[[ Supplied information open ]]
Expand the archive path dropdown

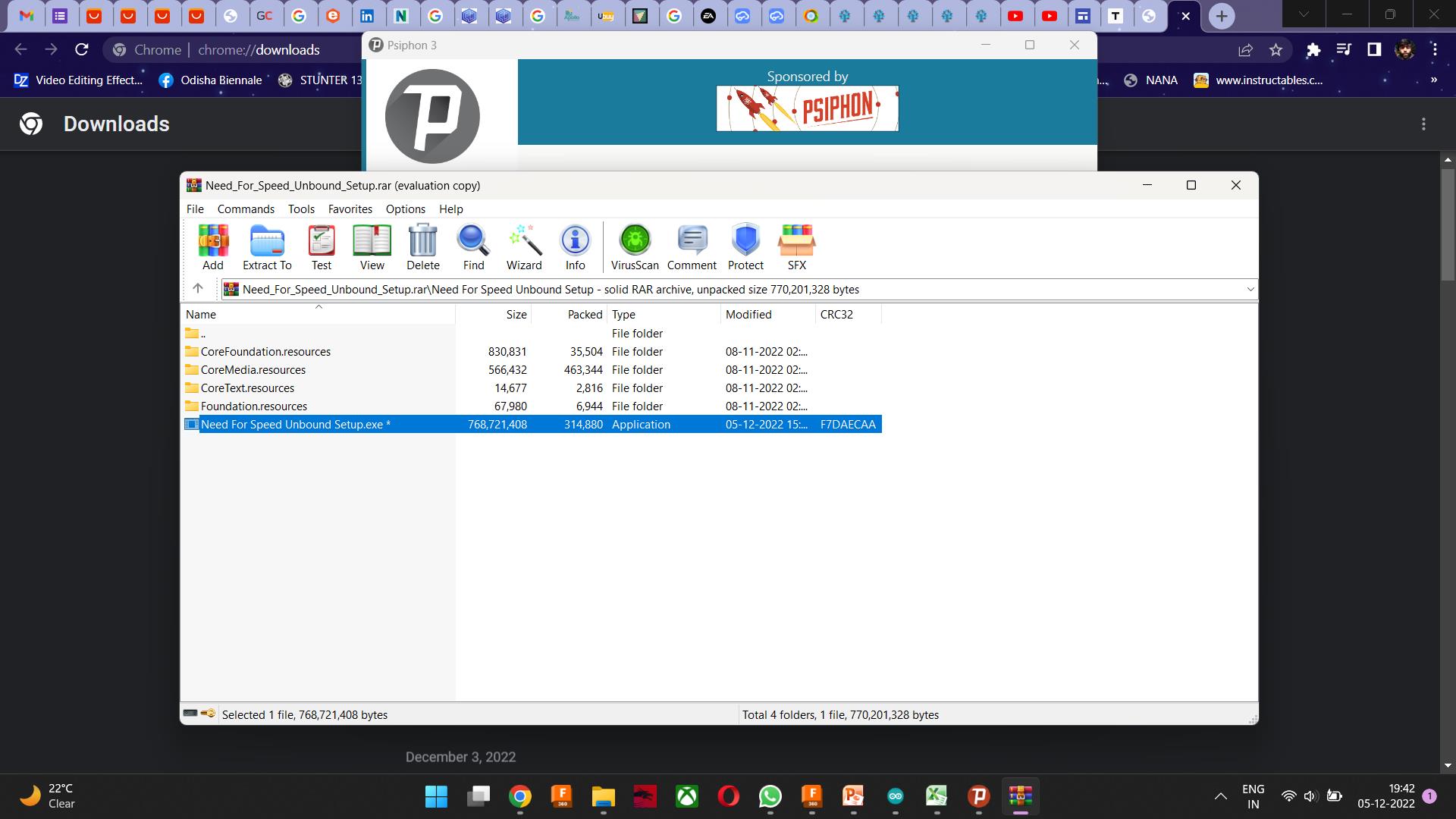1250,289
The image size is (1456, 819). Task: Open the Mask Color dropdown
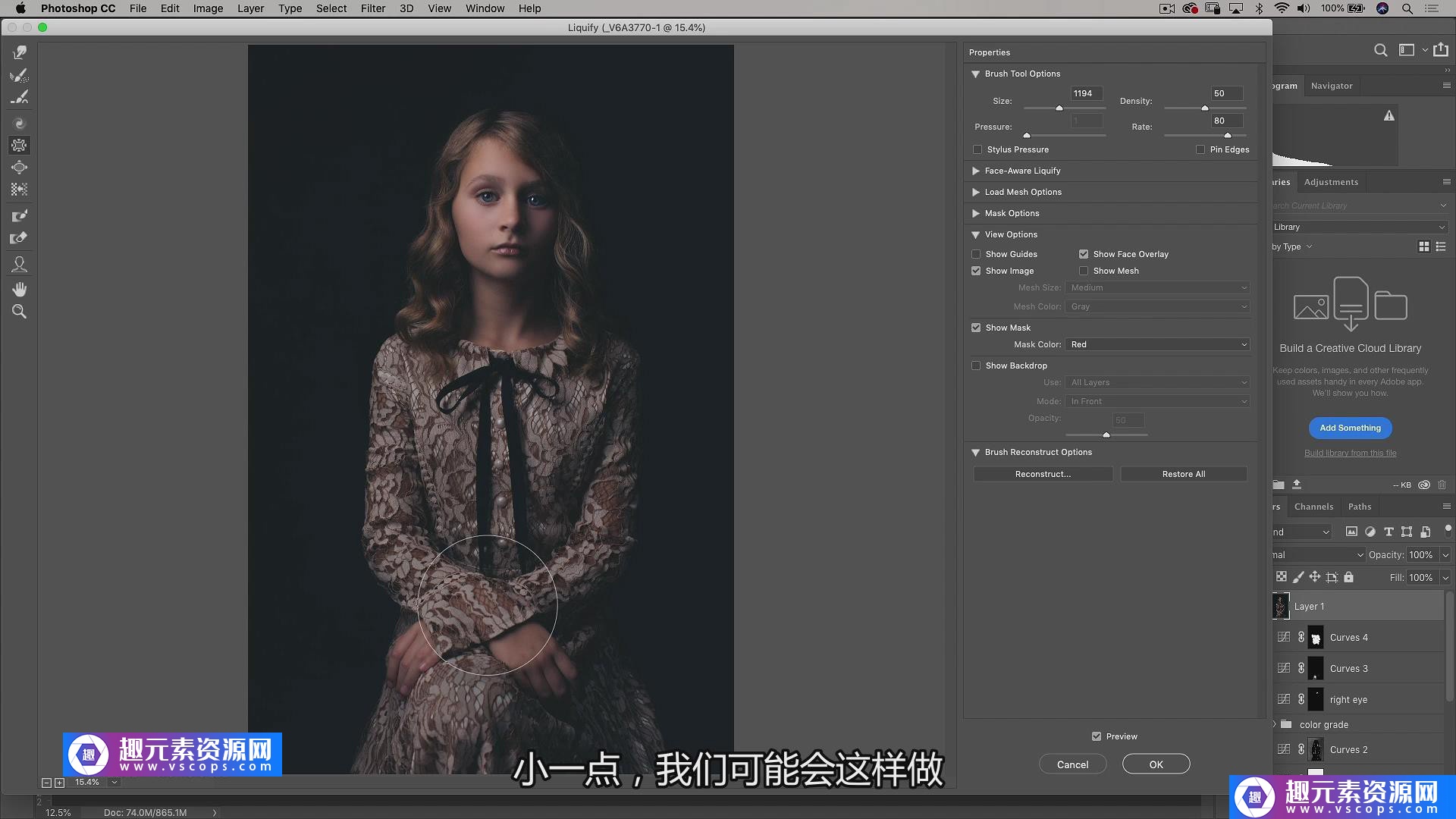pos(1157,344)
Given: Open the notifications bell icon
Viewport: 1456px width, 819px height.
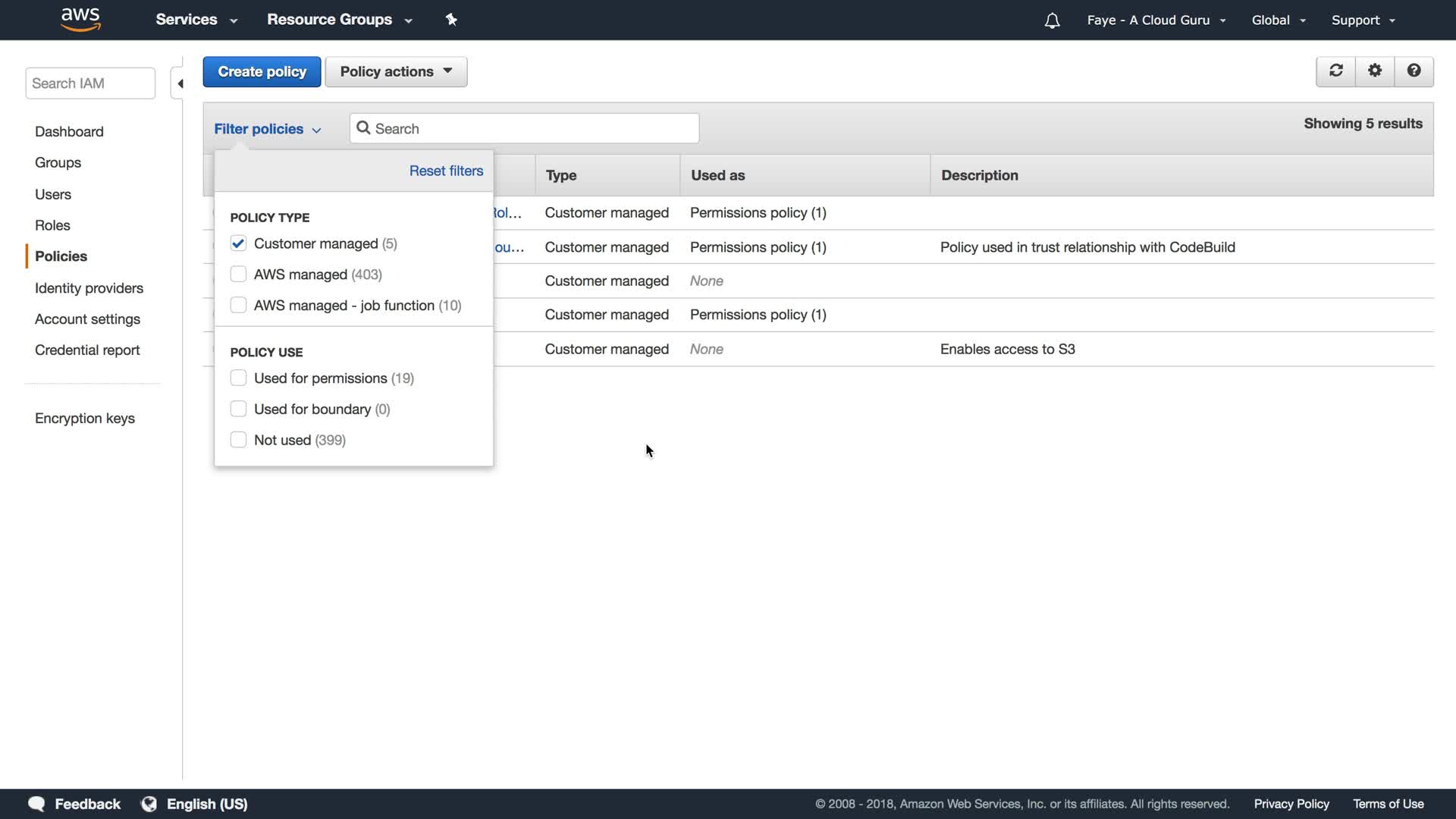Looking at the screenshot, I should point(1052,20).
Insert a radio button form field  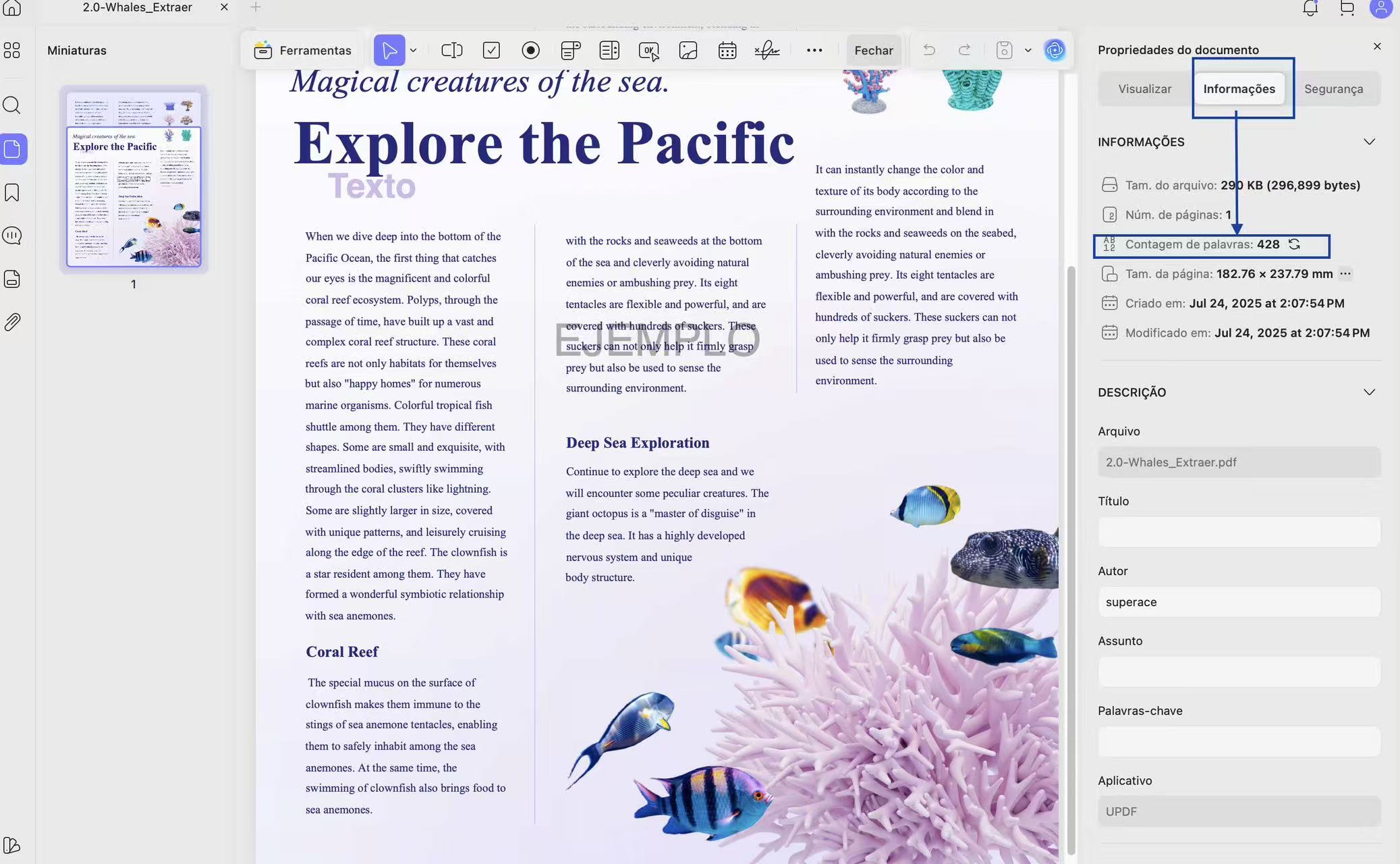pyautogui.click(x=530, y=51)
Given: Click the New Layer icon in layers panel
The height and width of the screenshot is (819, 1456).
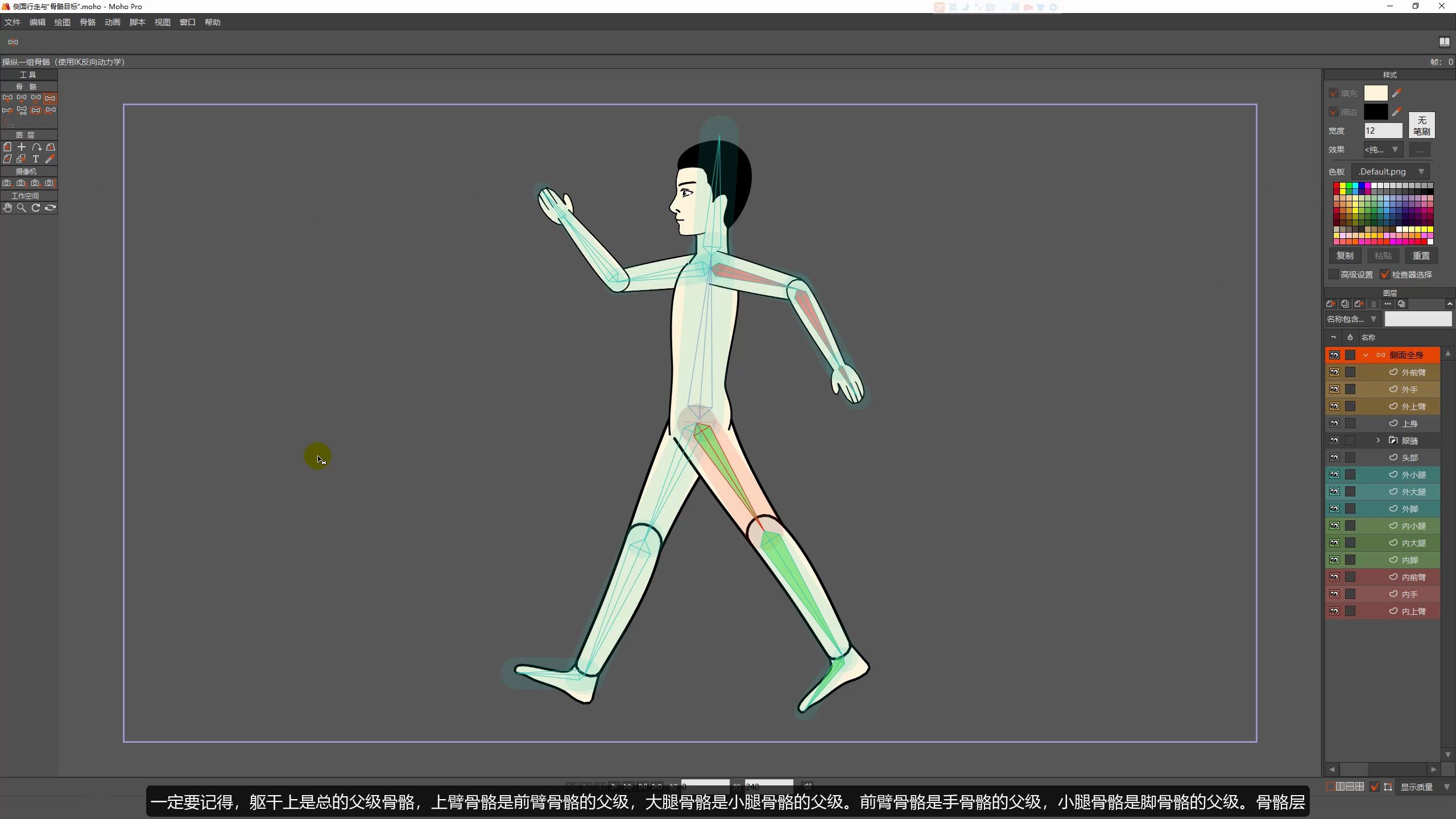Looking at the screenshot, I should pyautogui.click(x=1330, y=304).
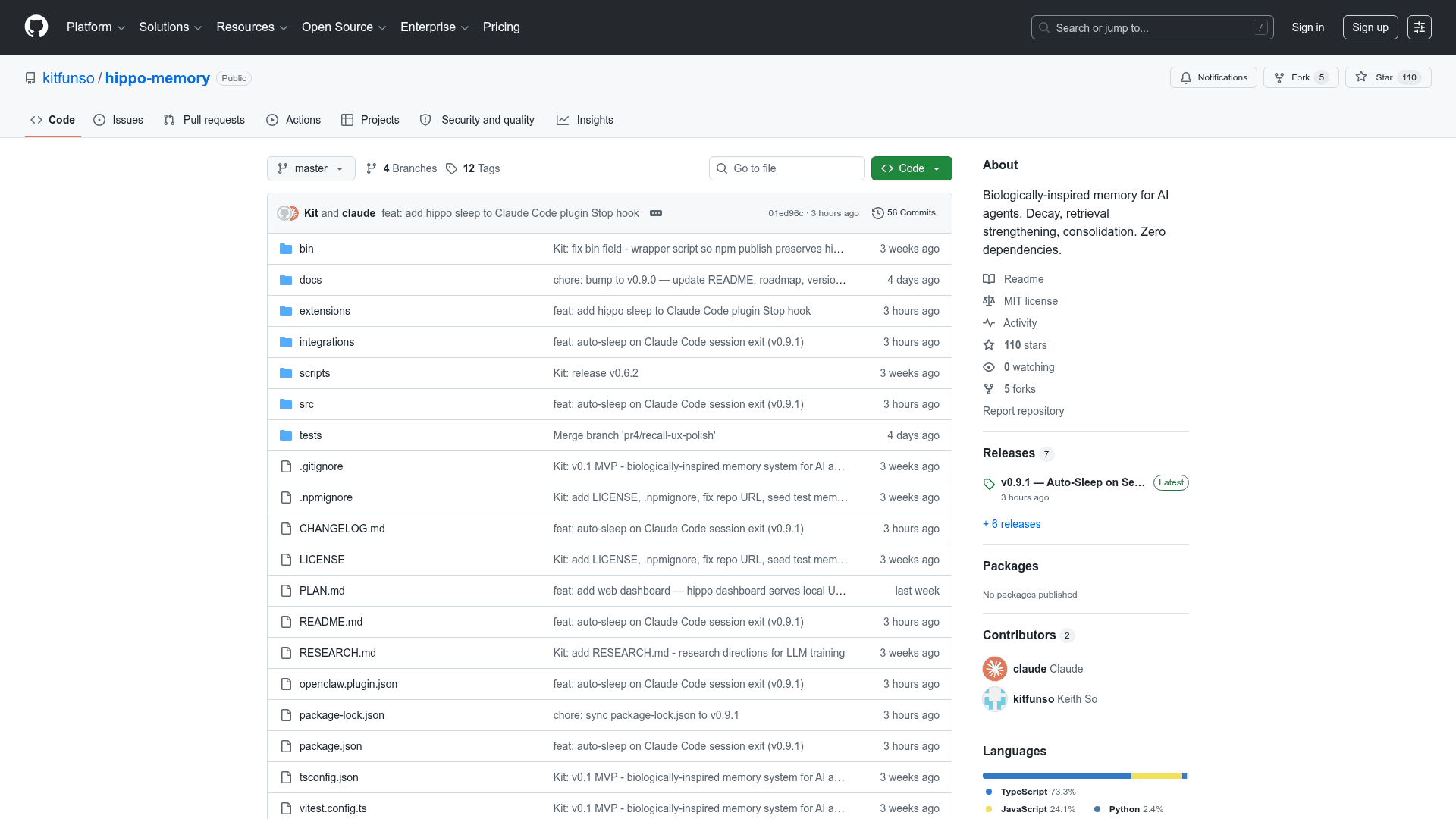The height and width of the screenshot is (819, 1456).
Task: Open the 12 Tags link
Action: [473, 168]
[[ Supplied information closed ]]
* [Description of the task] Copy each line in the data that holds the word "Given".

* [Answer box]
Given: Open the notifications bell icon
Given: Click the New Layer icon in layers panel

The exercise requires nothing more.